A California polyamorous throuple has made history in the state by becoming the first to list all three men as fathers on their children’s birth certificates. The two children, Piper, a 3 year old girl (born in 2017) and Parker, a one year old boy (born last year), were conceived by use of donor eggs and donor embryos and the services of a friend offering to act as a surrogate.
The process to enable the three men to be legally made fathers involved hundreds of thousands of dollars spent on legal fees, as well as individual contracts which were required to be executed between each man and each woman. Parenting agreements were drafted before the men finally won the right to their “poly birth certificate”.
The three men refer to the tricky legal processes involved as well as the medical setbacks, their feeling of being outsiders in the process and the stress and the pain of the entire process, which however the men state was “worth it” in the end.
While the focus has been on the three men involved, there is much less that has been said about the impact of surrogacy on the women or the children involved in this story.
We are told that their pre-schooler Piper sees her daddies as a source of pride. “She told a classmate, “You have two parents. I have three parents.”
Cute anecdotes aside, the deeper issue side-stepped in the news coverage is the portrayal of surrogacy as a kind-hearted and compassionate practice. The truth is that surrogacy in and of itself is unethical. Behind the positive headlines and photogenic family shots, lies an industry that in the words of Kajsa Ekis Ekman, ‘buys and sells human life, where a mother is nothing, deprived even of the right to be called ‘mum’ and the customer is everything.”
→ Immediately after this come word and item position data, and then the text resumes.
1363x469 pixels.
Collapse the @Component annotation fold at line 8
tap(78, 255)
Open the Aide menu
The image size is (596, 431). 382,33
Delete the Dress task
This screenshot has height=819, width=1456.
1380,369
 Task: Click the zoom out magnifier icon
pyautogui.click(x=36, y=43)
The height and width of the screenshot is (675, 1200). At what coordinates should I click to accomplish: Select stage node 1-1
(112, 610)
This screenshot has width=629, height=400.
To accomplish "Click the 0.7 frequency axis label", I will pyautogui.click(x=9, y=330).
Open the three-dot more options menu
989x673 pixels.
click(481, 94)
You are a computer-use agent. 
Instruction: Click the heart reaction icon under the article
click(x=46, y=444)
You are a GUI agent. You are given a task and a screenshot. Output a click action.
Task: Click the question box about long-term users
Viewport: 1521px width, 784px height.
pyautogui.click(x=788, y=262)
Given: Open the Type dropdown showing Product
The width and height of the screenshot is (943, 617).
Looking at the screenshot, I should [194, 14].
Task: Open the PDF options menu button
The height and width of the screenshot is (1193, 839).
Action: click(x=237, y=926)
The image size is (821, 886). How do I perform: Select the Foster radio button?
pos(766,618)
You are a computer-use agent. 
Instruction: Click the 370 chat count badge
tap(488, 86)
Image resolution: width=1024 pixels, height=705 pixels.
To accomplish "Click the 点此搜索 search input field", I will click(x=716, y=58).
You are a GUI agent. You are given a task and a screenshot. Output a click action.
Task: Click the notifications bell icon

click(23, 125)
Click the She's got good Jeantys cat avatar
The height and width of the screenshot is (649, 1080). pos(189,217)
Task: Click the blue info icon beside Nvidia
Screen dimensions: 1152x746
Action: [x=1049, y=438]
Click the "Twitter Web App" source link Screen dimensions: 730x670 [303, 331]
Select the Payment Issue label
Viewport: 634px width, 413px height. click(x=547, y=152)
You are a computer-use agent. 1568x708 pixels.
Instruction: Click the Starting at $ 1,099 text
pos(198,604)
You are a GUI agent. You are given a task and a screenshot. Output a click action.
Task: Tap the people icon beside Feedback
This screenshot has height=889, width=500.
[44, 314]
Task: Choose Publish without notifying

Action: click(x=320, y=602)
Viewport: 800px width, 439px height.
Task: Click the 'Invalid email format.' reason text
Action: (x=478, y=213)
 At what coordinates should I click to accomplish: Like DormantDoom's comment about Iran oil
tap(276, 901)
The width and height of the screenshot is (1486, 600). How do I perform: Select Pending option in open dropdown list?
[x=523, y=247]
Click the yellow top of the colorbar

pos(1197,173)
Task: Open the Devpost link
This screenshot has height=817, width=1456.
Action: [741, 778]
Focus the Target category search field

Also skimmed-over in this story is that the children in this family have been deliberately separated from any notion of a mother – neither the woman who donated her eggs or the one who donated embryos, nor the woman who carried the babies in her body for nine months - are considered to be the children’s mother. The message being sent to these children is that ‘mothers’ are an option, an aside; dispensable even. The women in this scenario have effectively been erased.
Instead, the preferences of the “fathers” have been elevated above the rights and well-being of both the mothers and the children. Surrogacy commodifies both women and children and involves the deliberate removal of a child from its birth mother – who may also be its biological mother – for no reason other than that the commissioning parents want the child and are willing to pay for it. This process deliberately preferences the needs of the commissioning parents above those of the most vulnerable parties involved in the ‘transaction’ – the child and the birth mother.
No amount of positive publicity can change this reality.